Rcs presenta nuovo piano industriale. Cosa cambia per i lettori del Corriere (e non solo)

Milano, 21 dic. (LaPresse) - Dopo la presentazione del nuovo piano industriale per il triennio 2016-2018, per Rcs si aprono diverse partite: quelle interne relative alla riduzione dei costi del lavoro e all'ottimizzazione dei processi, ma anche quella esterna legata al percorso intrapreso con le banche creditici. Il cambiamento, però, non sta per investire solo l'azienda: quanto detto oggi dall'amministratore delegato Laura Cioli in conferenza stampa permette infatti di iniziare a immaginare quello che l'azienda ha in serbo per i suoi clienti. A partire dai lettori del Corriere della Sera, la testata che guiderà il viaggio "oltre il digitale" (definizione proprio di Cioli) di Rcs.

PREZZI E OFFERTA EDITORIALE. Partiamo dai prezzi: per l'edizione cartacea, il management ha chiarito che nell'immediato non c'è nessun aumento di prezzo in vista. In compenso, si lavorerà per aumentare il numero degli abbonamenti online. Lo strumento principe di questa strategia sarà il "paywall" , il blocco alla visualizzazione delle notizie per i non abbonati che scatterà entro fine gennaio, annunciato da Cioli con un eloquente "i contenuti di alta qualità devono essere pagati". Quello che si sa è che sarà "metered", cioè entrerà in funzione dopo un certo numero di articoli, e che sarà accompagnato da un aumento dei contenuti a disposizione di chi si abbona, in modo da configurarsi come "un arricchimento" anche per l'utente. La crescita dell'offerta editoriale, nel complesso, dovrebbe passare soprattutto per tre strade: la creazione di nuovi prodotti verticali a pagamento sul modello di 'La Lettura' (il supplemento culturale che già accompagna il Corriere), il lancio di nuove proposte pensate per la fruizione mobile dedicate esplicitamente al pubblico più giovane e la nascita di una piattaforma digitale che fornirà notizie "iperlocali" generate da blogger e utenti.

IL LETTORE DEL 'FUTURO'. Il lettore, nei piani di Rcs, dovrebbe essere sempre più digitale (la quota di ricavi dati dal segmento dovrebbe passare dal 14% a più del 20% in tre anni), ma anche più profilato: l'azienda ha infatti annunciato la sua rivoluzione data-centrica, che passerà dalla creazione di un'area di business apposita, destinata a raccogliere e valorizzare a livello commerciale i profili degli utenti.
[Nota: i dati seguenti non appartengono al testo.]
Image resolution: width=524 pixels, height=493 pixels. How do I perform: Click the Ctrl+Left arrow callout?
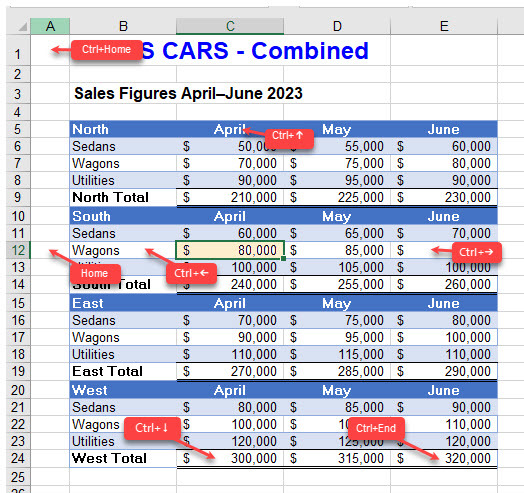[x=191, y=273]
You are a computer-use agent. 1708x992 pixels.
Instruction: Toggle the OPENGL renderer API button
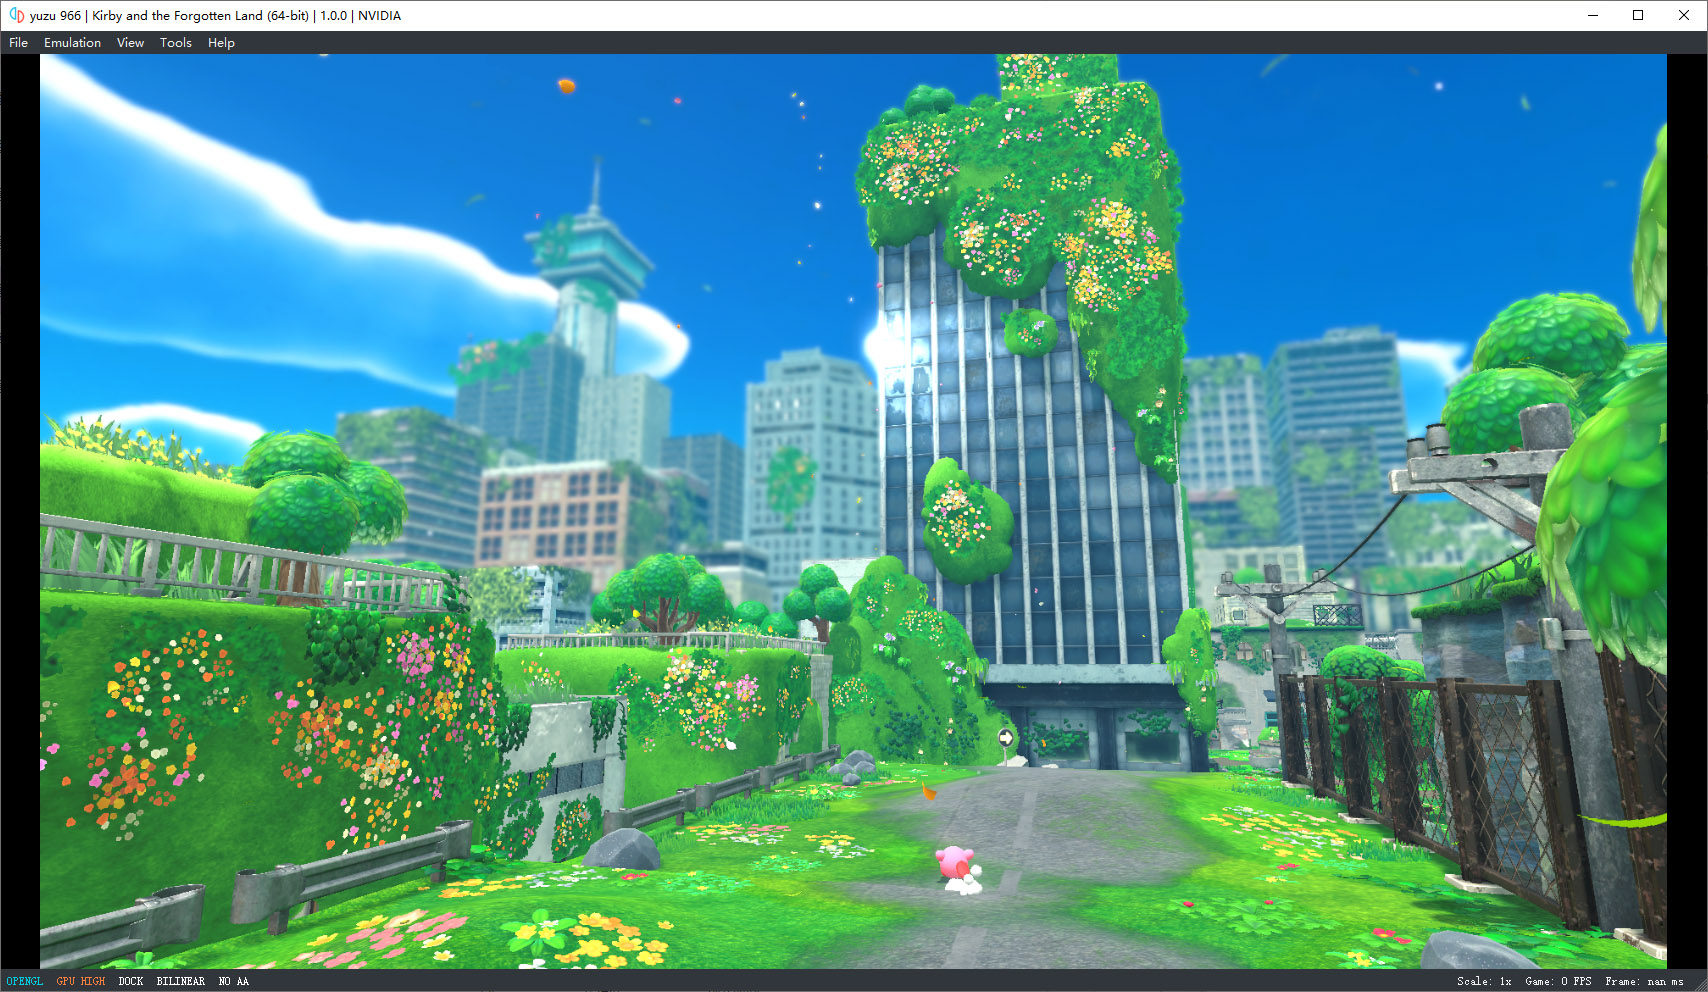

Ci si prepari, insomma, non solo a navigare, ma anche a registrarsi. Detto tutto questo di chi legge il Corriere, che sarà capofila della trasformazione in atto, qualche informazione è arrivata oggi anche riguardo alle altre testate del gruppo.

PERIODICI E ALTRI PRODOTTI. Nessuna novità sul fronte periodici, innanzitutto, visto che una ristrutturazione è già stata fatta. "Ci teniamo quello che abbiamo", ha sintetizzato a riguardo Cioli. Va invece verso l'esaurimento l'esperienza di Gazzetta Tv sul digitale terrestre, giudicata "non economicamente sostenibile". Da definirsi, infine, il futuro di Sfera, editore focalizzato sul target delle mamme. Si tratta di un asset dismissibile, secondo il piano industriale, ma Cioli ha spiegato che per ora il percorso è quello della ristrutturazione. Di cessione, qualora ci fossero le condizioni giuste di mercato, se ne parlerà dal 2016.